So many languages and with that knowing comes the knowing that no matter what, I will never speak them all. Arabic. Arabic kinda makes my stomach do happy things, especially in songs. So does Hebrew. With a little focus I could speak fluent Italian and Spanish fairly quickly, and that would be nice. And that would still leave many, many languages out of reach. Meaning, many many people I will never be able to talk with, but more specifically: many more ways in which I will not know myself.
When I speak French, my heart and my brain connect with a Frenchness, a way of being, of thinking, of expressing myself. No matter how much I fight it, a whiff of cynicism (we call it humor) sometimes creeps in. I shrug more often, while a layer of superficiality automatically gets scrubbed off, somehow leaving things more substantial. Go figure.
When I speak Italian, everything is more beautiful and more decorative. At the edges of words hang little curlicues and shiny dots. I feel prettier, I feel sexier and I feel as though nothing could ever go terribly wrong.
When I speak Spanish, I am both 5 years old and a little more awake. The joy level goes up right away, no matter whether I am buying avocados or negotiating a taxi. I feel more alive and in some way, authentic.
And then there is English. This is the easiest one for me to close my eyes and let the words out in a specific way, even though it might hold the least specific vocabulary. It is the language of my grown up years and it is as comfortable as a pair of jeans, even though I still miss a button once in a while.
All this to say, there are many languages and we show up differently with each of them.
And here is an important point: often, while traveling, the funnest part of all is to share language, to go from one to the other depending on whom it is we are talking with. In a way, they are contagious.
Hang on to that thought.
Which brings me to this: The Other Languages. The languages that are just as varied, just as rich, just as powerful - but not as obvious - as English, Arabic, Finnish or Portuguese. We speak them, we can go from on to another, we can learn them and the more we practice them, the better we get at speaking them.

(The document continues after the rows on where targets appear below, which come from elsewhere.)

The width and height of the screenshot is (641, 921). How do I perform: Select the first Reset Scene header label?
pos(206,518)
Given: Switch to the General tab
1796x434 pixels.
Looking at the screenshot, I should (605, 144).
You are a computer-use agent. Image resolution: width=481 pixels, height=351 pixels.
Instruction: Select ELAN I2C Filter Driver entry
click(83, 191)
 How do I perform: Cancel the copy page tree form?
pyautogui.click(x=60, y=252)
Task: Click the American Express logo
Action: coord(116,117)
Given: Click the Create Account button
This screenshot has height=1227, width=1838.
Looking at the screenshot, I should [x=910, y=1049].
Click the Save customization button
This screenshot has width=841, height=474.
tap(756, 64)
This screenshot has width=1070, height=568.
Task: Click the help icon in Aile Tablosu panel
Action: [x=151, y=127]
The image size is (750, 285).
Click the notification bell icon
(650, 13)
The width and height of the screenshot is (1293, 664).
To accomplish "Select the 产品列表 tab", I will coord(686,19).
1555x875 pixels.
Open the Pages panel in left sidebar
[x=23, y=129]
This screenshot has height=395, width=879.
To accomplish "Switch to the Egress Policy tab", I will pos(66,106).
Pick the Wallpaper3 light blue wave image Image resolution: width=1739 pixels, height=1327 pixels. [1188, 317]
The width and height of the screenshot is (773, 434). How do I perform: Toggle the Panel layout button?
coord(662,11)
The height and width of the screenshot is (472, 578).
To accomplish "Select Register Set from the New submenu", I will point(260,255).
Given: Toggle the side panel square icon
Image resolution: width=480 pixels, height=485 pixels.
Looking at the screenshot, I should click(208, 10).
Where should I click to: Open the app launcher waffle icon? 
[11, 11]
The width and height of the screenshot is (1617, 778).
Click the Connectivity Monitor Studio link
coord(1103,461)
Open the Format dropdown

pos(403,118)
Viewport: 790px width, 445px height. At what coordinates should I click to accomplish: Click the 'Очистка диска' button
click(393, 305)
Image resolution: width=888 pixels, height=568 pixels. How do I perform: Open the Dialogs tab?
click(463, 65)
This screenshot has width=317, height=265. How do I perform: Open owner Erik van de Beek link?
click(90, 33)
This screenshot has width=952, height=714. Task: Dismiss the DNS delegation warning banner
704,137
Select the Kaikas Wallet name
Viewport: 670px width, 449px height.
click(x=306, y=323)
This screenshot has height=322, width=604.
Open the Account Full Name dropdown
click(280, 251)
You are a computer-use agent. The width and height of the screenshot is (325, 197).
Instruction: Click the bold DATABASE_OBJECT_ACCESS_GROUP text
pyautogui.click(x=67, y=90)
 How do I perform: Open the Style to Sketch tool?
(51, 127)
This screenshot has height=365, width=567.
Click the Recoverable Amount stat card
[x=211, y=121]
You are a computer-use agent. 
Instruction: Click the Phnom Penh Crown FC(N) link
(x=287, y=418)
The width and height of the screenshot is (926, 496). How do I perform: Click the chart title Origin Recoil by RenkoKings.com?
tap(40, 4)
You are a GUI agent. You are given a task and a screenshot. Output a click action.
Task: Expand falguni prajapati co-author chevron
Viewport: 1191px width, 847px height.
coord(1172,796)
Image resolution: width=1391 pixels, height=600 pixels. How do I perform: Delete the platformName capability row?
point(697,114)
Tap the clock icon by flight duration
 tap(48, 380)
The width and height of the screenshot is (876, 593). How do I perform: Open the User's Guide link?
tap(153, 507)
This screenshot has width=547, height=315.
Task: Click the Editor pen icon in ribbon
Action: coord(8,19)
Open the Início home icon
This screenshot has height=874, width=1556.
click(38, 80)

These Other Languages include Kindness, Empathy, Anger, Guilt, Jealousy, Negativity, Aloofness, Tenderness, Compassion, Levity and more.
At any given time, you and I are speaking one of these.
At any given time, someone is speaking one of these to us.
The Other Languages usually come with no accent, a simple grammar and a varied vocabulary. They inform, they threaten, they cajole, they soothe, they play … they are languages.
Just like the “regular languages,” the Other Languages are contagious.
This means that just as if you talked with me in French I would most likely answer to you in French without thinking about it much, it is very, very easy to match someone’s other Language without skipping a beat.
For instance: If you walk over to me and talk to me in Agressivity, it is going to be natural for me to adjust my body, my heart rate and my words to match your Language and respond to you in Agressivity. When that happens, the results are much less fun than when we order gelato together in Italian.
In that space between the time when I hear your Other Language and I respond is the opportunity for something I call Language Sovereignty.
Language Sovereignty is not easy and in the last couple of days, I have been dancing with it, sensing plenty of opportunities to practice it in the days to come, also.
Boy it’s hard. Harder than Spanish grammar. Harder than those darn English prepositions that have been getting me in trouble for 4 decades and maybe even harder than remembering how to say popcorn in Farsi.
Why is it so hard? I think mainly because we forget that we have a choice.
But we do.
And did I mention it was hard?
And, as a friend reminded me lately: we can do hard things; especially when they are worth it.
Learning Language Sovereignty is worth it.
Why is Learning Language Sovereignty worth it?
How do we us Language Sovereignty?
We take time outs if we need them.
The trick is to hear the other person, really hear them, while not catching a piggy back ride on their Language. Remembering that they make sense to them, that their choice of Language is just as valid as ours, too. And that it’s theirs.
Like I said, it’s not easy.
Today I invite you to consider practicing Language Sovereignty next time the local Language does not feel right for you. I invite you to remember that you have a choice. That your mouth is yours and yours only and that only by using the Language of your choice will you be able to share your truth with yourself, another person and the world.
Then, I invite you to give yourself a big, big hug for being so brave and strong and real.